📄
Abstract - Synthetic but Not Realistic: The Evaluation Challenge in Generative Modelling for Structured Electronic Medical Records
Synthetic healthcare data are widely proposed as privacy-preserving substitutes for real patient data, yet their evaluation remains dominated by statistical similarity and predictive performance that do not reflect clinical validity. We introduce a multi-dimensional evaluation framework grounded in epidemiology, assessing descriptive fidelity, clinical utility, and structural validity, corresponding to descriptive, predictive, and causal questions. We evaluate four representative generative paradigms - GAN-based, VAE-boosted, diffusion-based, and masked modelling - using PRIME-CVD, a 50,000-person cohort with known ground-truth structure. While all models reproduce marginal distributions, none simultaneously preserve subgroup structure, effect estimates, and dependency structure.
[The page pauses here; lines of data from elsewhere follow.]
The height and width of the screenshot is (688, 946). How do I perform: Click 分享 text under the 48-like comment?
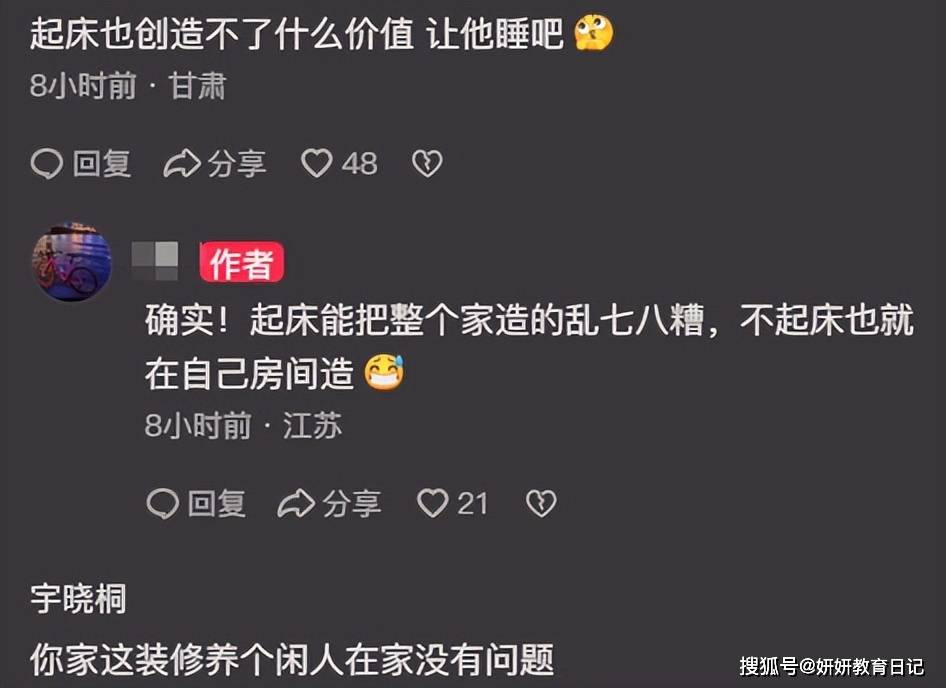click(236, 164)
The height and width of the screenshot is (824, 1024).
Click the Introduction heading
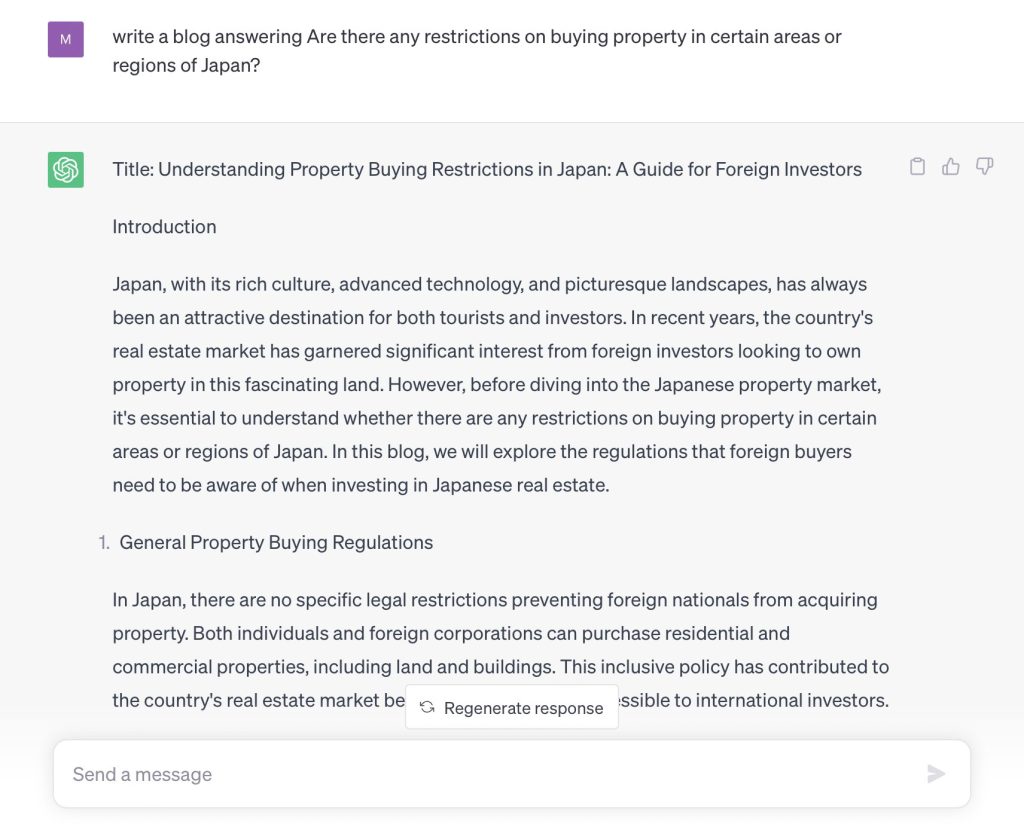[164, 227]
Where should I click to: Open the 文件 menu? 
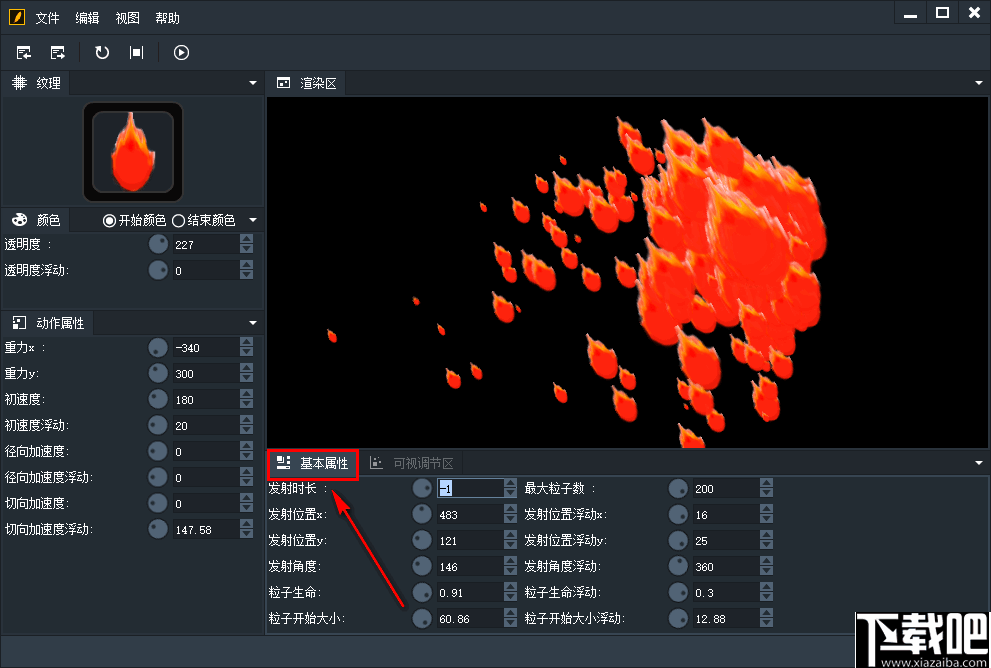tap(47, 18)
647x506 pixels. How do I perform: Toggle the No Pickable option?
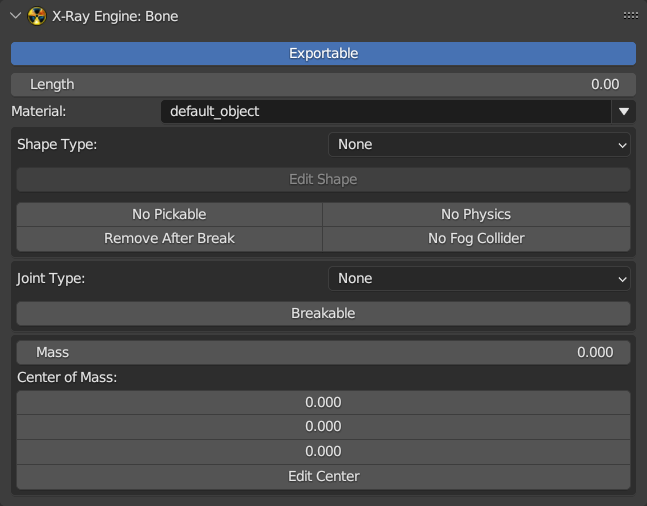169,214
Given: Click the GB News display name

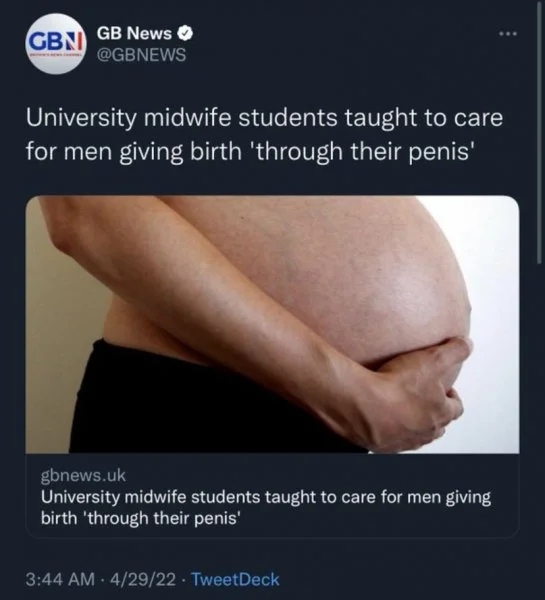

Notably, models with strong distributional fidelity can exhibit poor calibration and distorted relationships, leading to unreliable inference. These results show that current evaluation practices can overestimate synthetic data quality and motivate domain-informed assessment based on the ability to support valid clinical and scientific conclusions.
合成但非真实:结构化电子病历生成建模中的评估挑战 /
Synthetic but Not Realistic: The Evaluation Challenge in Generative Modelling for Structured Electronic Medical Records
1️⃣ 一句话总结
该论文指出当前评估合成电子病历数据质量的方法(如统计相似性和预测准确性)存在缺陷,并提出了一套基于流行病学的多维评估框架(包括描述真实性、临床效用和结构有效性),通过实验揭示即使是分布匹配良好的生成模型也可能扭曲子群体关系和因果效应,从而误导临床结论。